[Opening GIVEN INFORMATION section]

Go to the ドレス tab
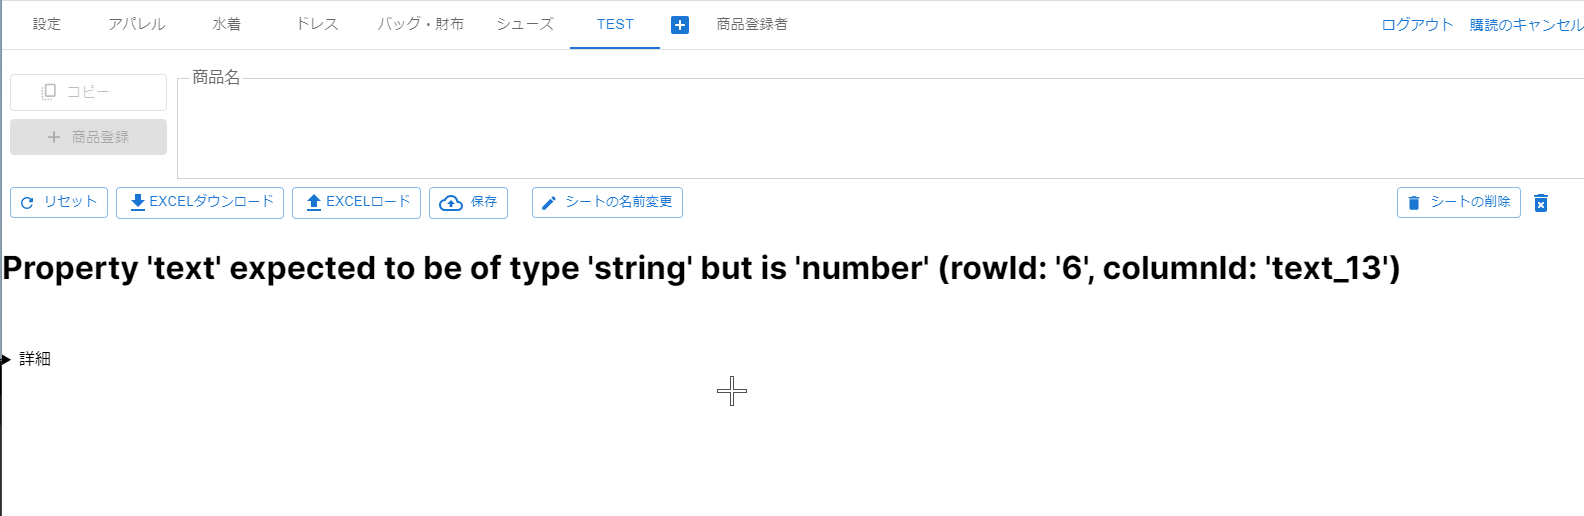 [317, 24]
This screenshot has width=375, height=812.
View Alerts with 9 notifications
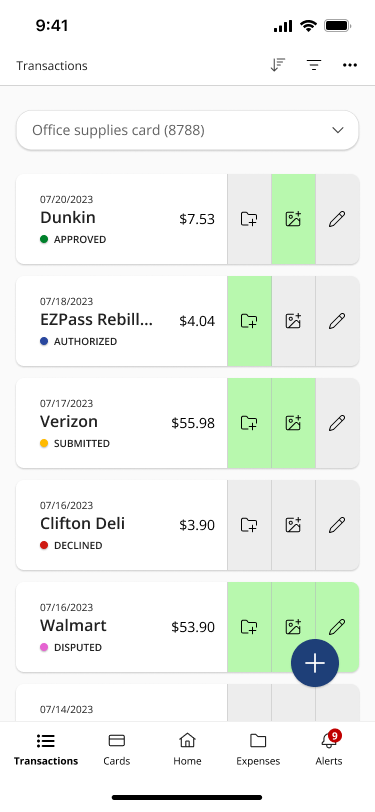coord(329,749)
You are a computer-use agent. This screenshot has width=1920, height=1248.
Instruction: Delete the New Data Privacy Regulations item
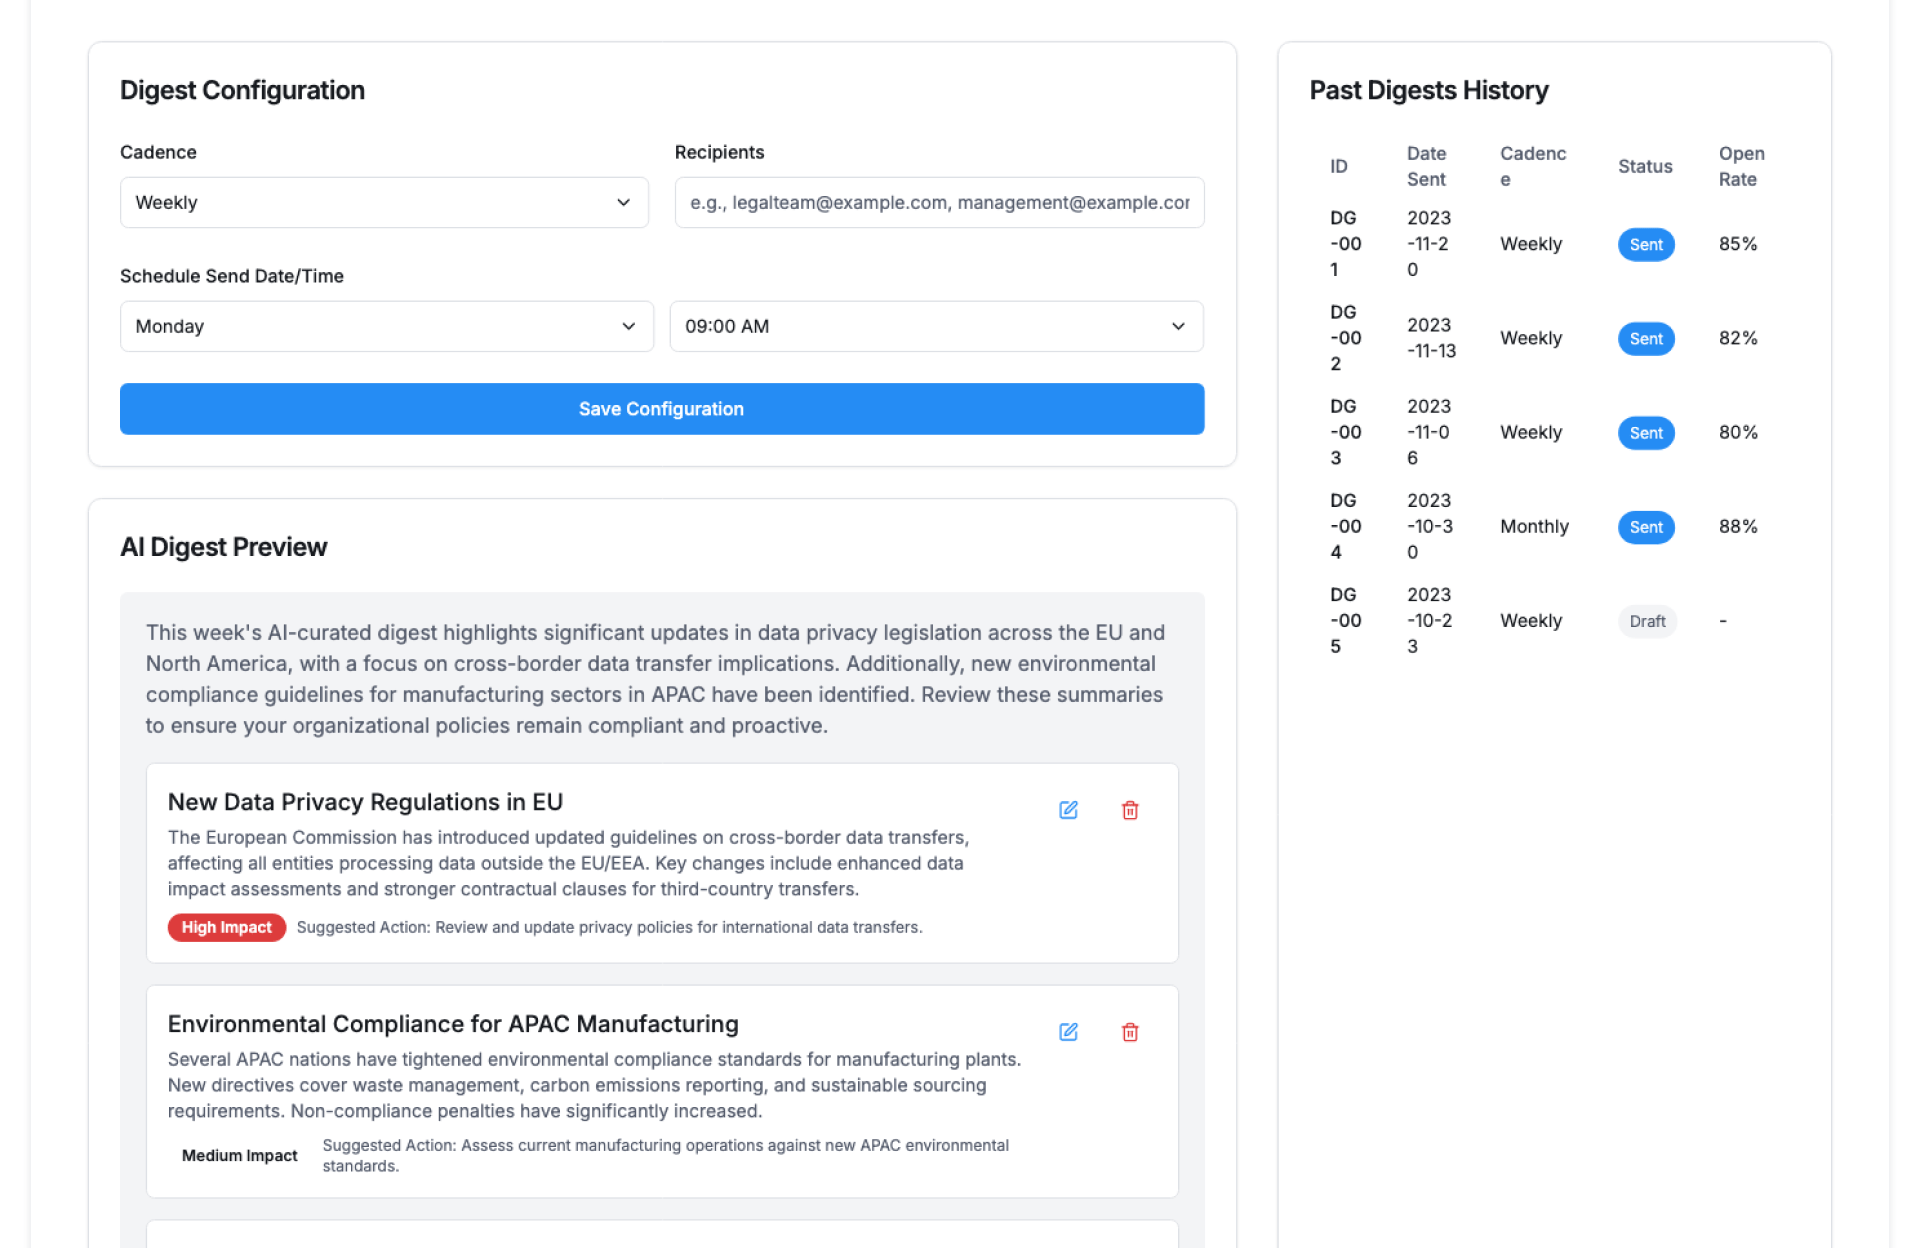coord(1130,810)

[Closing GIVEN INFORMATION section]

YOUR OBJECTIVE:
How many of the lines above include the string "width"? Answer with the number only.

REPLY TO THE TASK:
2